▶ _Brano scelto_:
Due miracoli sono stati invece annunciati da Galgano quando era ancora in vita, ma sono avvenuti poco dopo il decesso di lui.
Il primo riguarda il figlio di un altro Girardino, detto di Bindo – o di Brando, secondo un altro documento – anche lui chiusdinese come Giovanni, un ragazzo che in alcune antichissime fonti è detto chiamarsi Landutus, in italiano forse Landotto, e che aveva le gambe e le braccia contratte (si indicavano nel Medioevo con questo termine le patologie riconducibili alla paralisi, all’artrosi, alla poliomielite, alla spasticità). Il povero Girardino si recò piano di speranza da Galgano, il quale “dopo una breve attesa gli disse: Figlio, abbi fiducia nel Signore, tuo figlio sarà guarito ed ancora lavorerà con le sue mani”.

▶ _Compiti da svolgere_:
**a)** Nel brano sui miracoli di Galgano, quale nome attribuiscono alcune antichissime fonti al figlio di Girardino?
**b)** Prosegui il brano sui miracoli di Galgano dal punto in cui si interrompe.
Le voci non hanno alcun ruolo in questo lavoro.

▶ _Dati forniti_:

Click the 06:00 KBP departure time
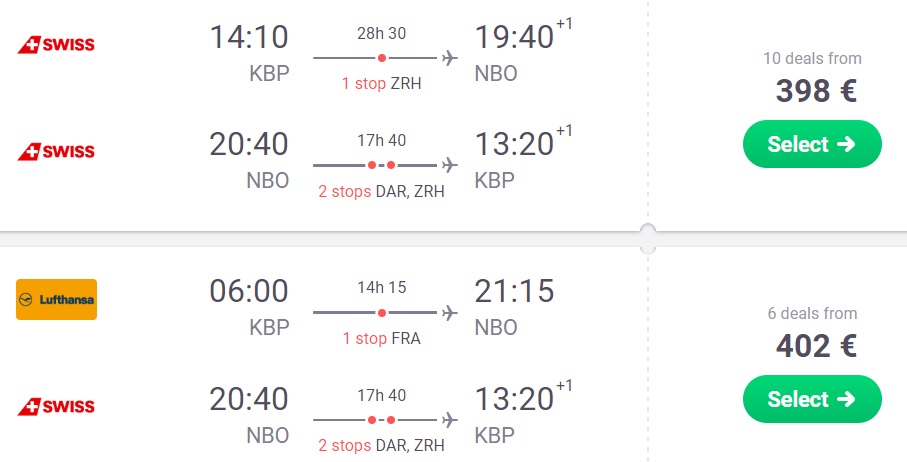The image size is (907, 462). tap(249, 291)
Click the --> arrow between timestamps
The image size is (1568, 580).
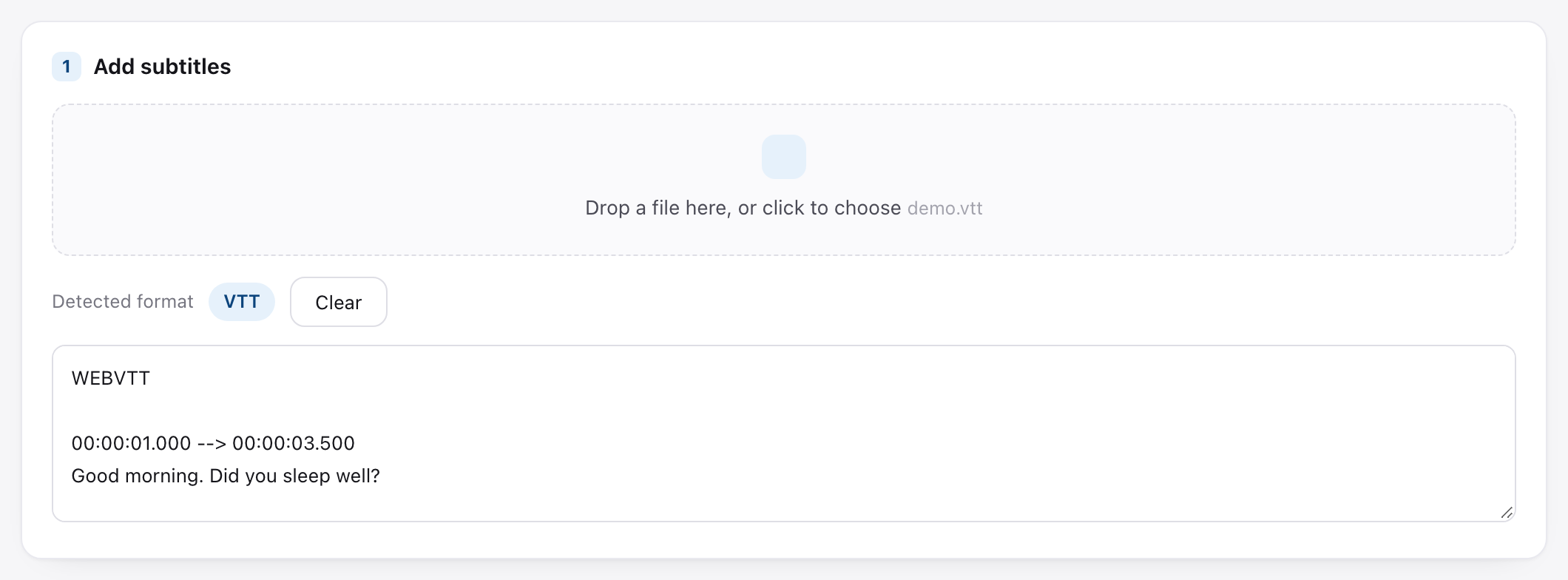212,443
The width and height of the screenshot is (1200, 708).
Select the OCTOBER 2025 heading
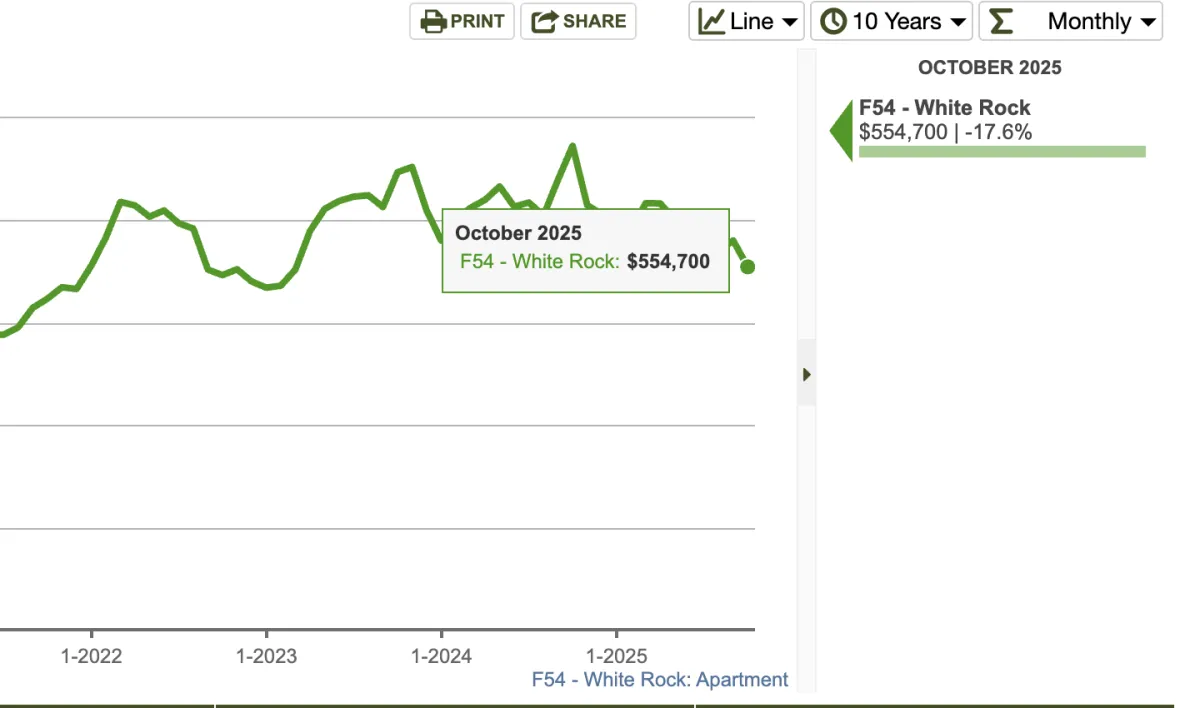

▶ _Risposte per compito_:
**a)** Landutus, in italiano forse Landotto.

**b)**
Qui debbono notarsi due cose: la prima è che il Santo invitò Girardino ad avere fiducia nel Signore, la seconda che assicurò che il miracolo sarebbe avvenuto ma non subito.
Perché?
Credo che Galgano abbia voluto capovolgere la mentalità di chi credeva che la funzione degli uomini di Dio fosse quella di risanare e non di richiamare con il loro esempio ad una conversione autentica e durevole, e soprattutto che abbia voluto ribadire che il potere taumaturgico che gli veniva attribuito non trovava origine in una sua particolare facoltà umana ma era un dono di Dio, subordinato all’abbandono fiducioso del richiedente alla misericordia di Dio.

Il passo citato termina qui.